Fig. 6. The cellular and molecular profiles of different histologic patterns in MPLC-LUAD.

a Pathological classification of malignant regions into histologic patterns including lepidic type (PR1), acinar type (PR2), micropapillary type (PR3), minimally invasive (PRm) and adenocarcinoma in situ (PRa). b The main cell type compositions of the pathological regions across the four investigated samples. c Boxplot of the proportions of different epithelial cell sub-populations in the pathological regions across all the investigated samples. t test, unpaired. AT2 and CLDN2⁺ AT2 are, respectively, compared to the other sub-populations. d Violin plot of the spatially resolved high expression of PDZK1IP1 in the region PR1. e KM-plot of the survival curves of patients in GSE30219. The patients were separated into two groups based on the expression of PDZK1IP1. f Bar plot of the mean fold change of PR3 marker genes shared by the three observed samples. g, h KM-plot of the survival curves of TCGA-LUAD patients. The patients were separated into two groups according to whether the expression of RANBP1 (g) and MDH2 (h) was higher than the median level. i. Spatial neighbors (the nearest three circles of spots) of the malignant regions. Colors represent different malignant regions. Sample TM_R_P3 is displayed as one example. j Box plot of the difference of cell compositions between the malignant regions and corresponding spatial neighbors. t test, unpaired.

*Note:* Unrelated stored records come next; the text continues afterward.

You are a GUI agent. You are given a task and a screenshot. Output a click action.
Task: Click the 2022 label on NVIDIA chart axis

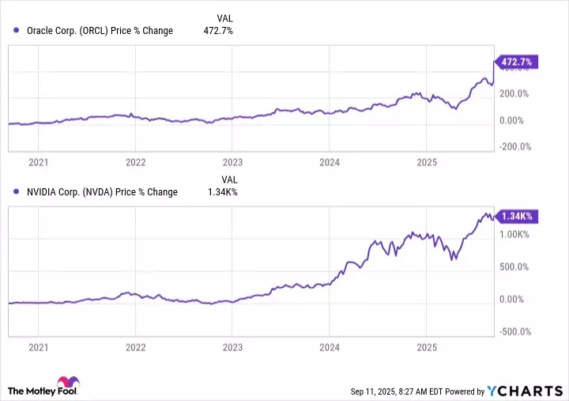[x=136, y=347]
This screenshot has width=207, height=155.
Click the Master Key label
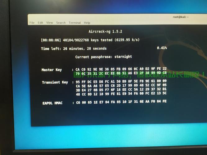tap(52, 70)
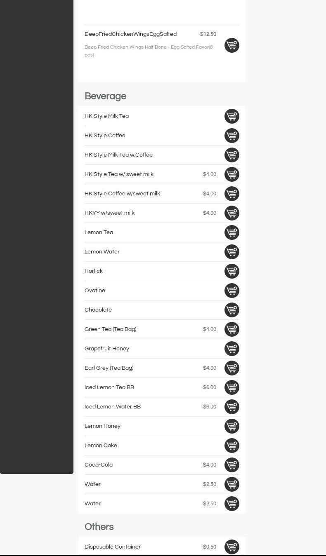Image resolution: width=326 pixels, height=556 pixels.
Task: Click cart icon for HK Style Coffee
Action: tap(232, 136)
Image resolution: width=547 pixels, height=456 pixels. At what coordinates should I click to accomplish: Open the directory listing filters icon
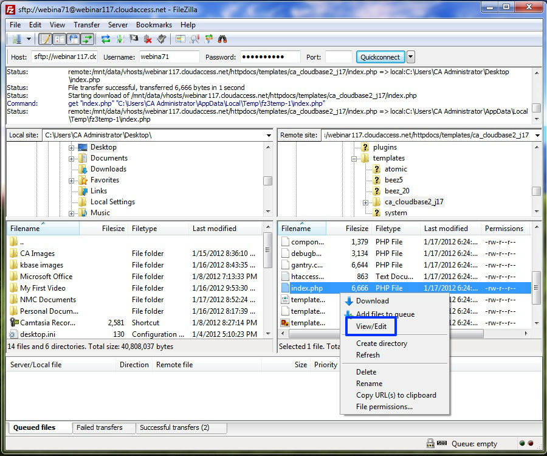[x=181, y=39]
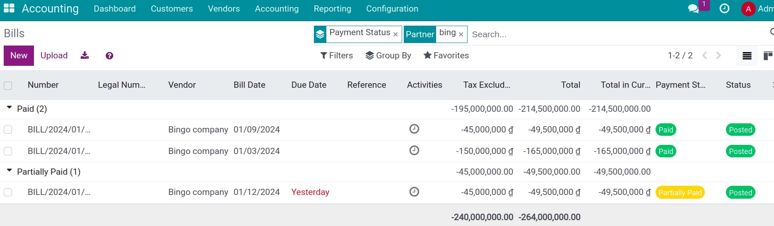Switch to list view
The height and width of the screenshot is (226, 774).
pos(747,56)
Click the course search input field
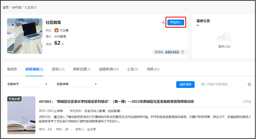The width and height of the screenshot is (256, 139). (223, 84)
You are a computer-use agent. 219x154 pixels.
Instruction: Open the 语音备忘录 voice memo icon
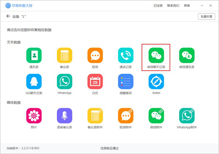(64, 116)
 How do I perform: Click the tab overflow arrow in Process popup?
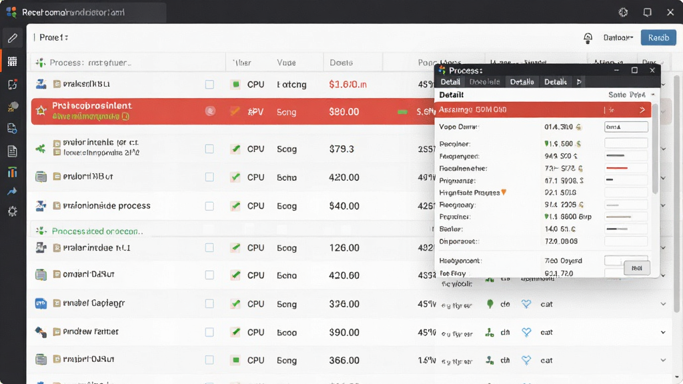(x=579, y=82)
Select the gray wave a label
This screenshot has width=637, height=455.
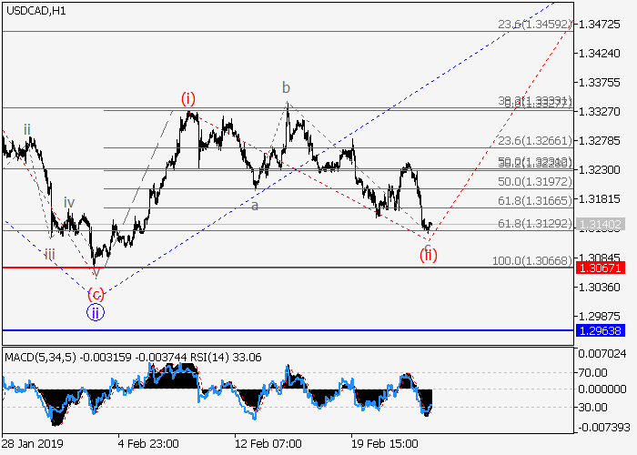(x=255, y=206)
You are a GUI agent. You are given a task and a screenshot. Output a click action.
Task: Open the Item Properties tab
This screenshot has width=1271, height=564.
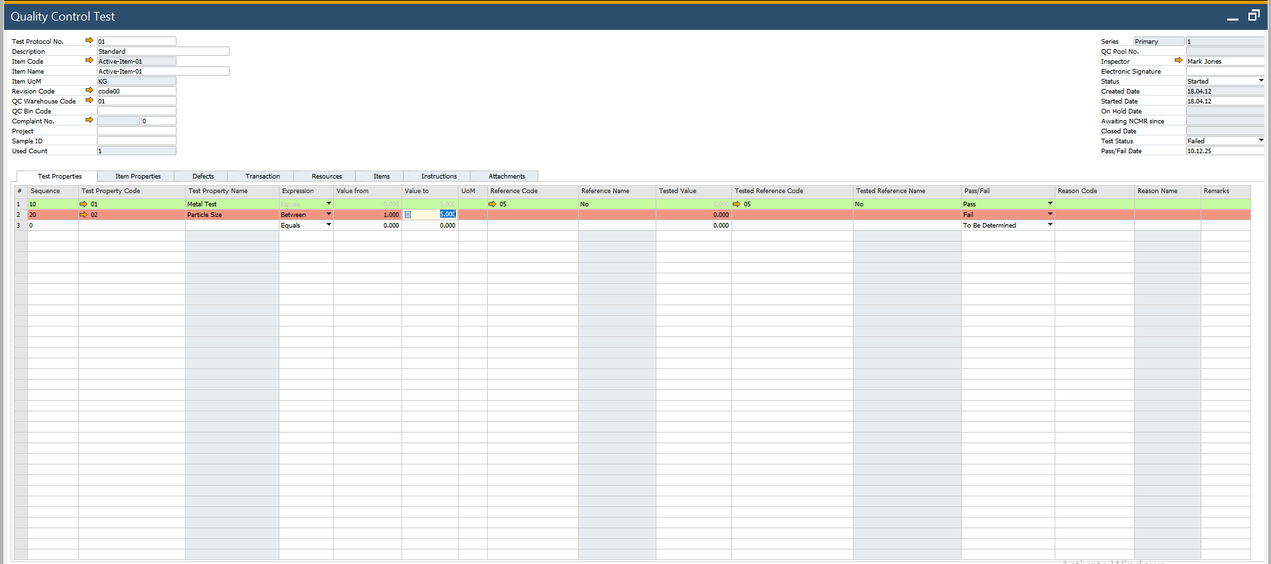pyautogui.click(x=138, y=176)
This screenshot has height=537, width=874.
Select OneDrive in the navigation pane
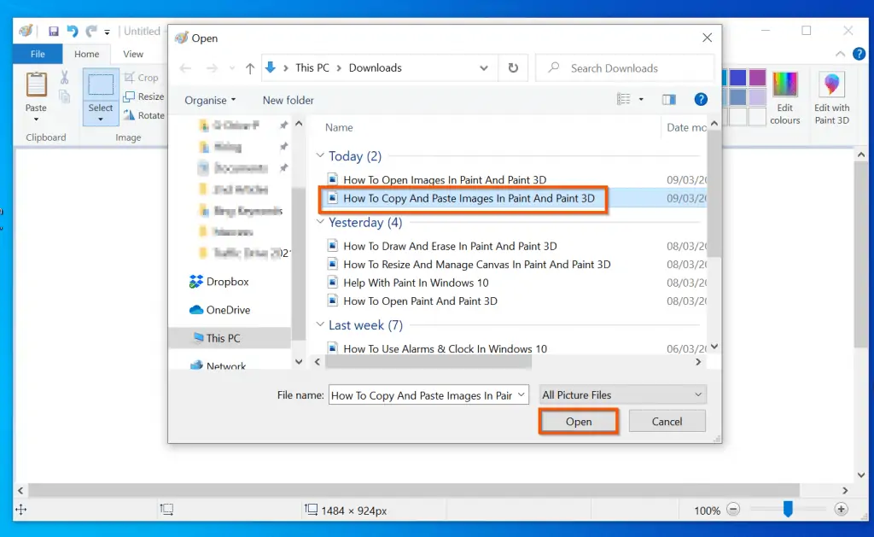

Fig. 7. Molecular and cellular commonness and differences between lesions within the same MPLCs patient.

a Scatter plot of the differential expressions of genes in the two different tumor lesions comparing to the corresponding adjacent normal tissues in each of the four MPLC patients. The x-axis represents the average log2FC (avg_logFC) computed by comparing the tumor and normal tissues in the inferior lobe (TIVSNI) of one patient. The y-axis represents the average log2FC (avg_logFC) computed by comparing the tumor and normal tissues in the other diseased lobe (TOthersVSNOthers) of one patient. The point colors represent the significance type. b Summary of the number of different significant types of genes identified based on each patient. c Summary of the number of different significant types of genes identified based on each cell type and each patient. d Seven Genes showed expressional change in all four MPLCs patients in certain cell types. e Box plot of the seven gene expressions in normal and tumor tissues based on the TCGA-LUAD dataset (p-value: kruskal test). f Violin plot of the expressions of TNFRSF18 across T&NK cell subpopulations. g Violin plot of the expressions of TNFRSF18 across all samples. h Spatially featured plot of the expressions of TNFRSF18 in two samples of P1.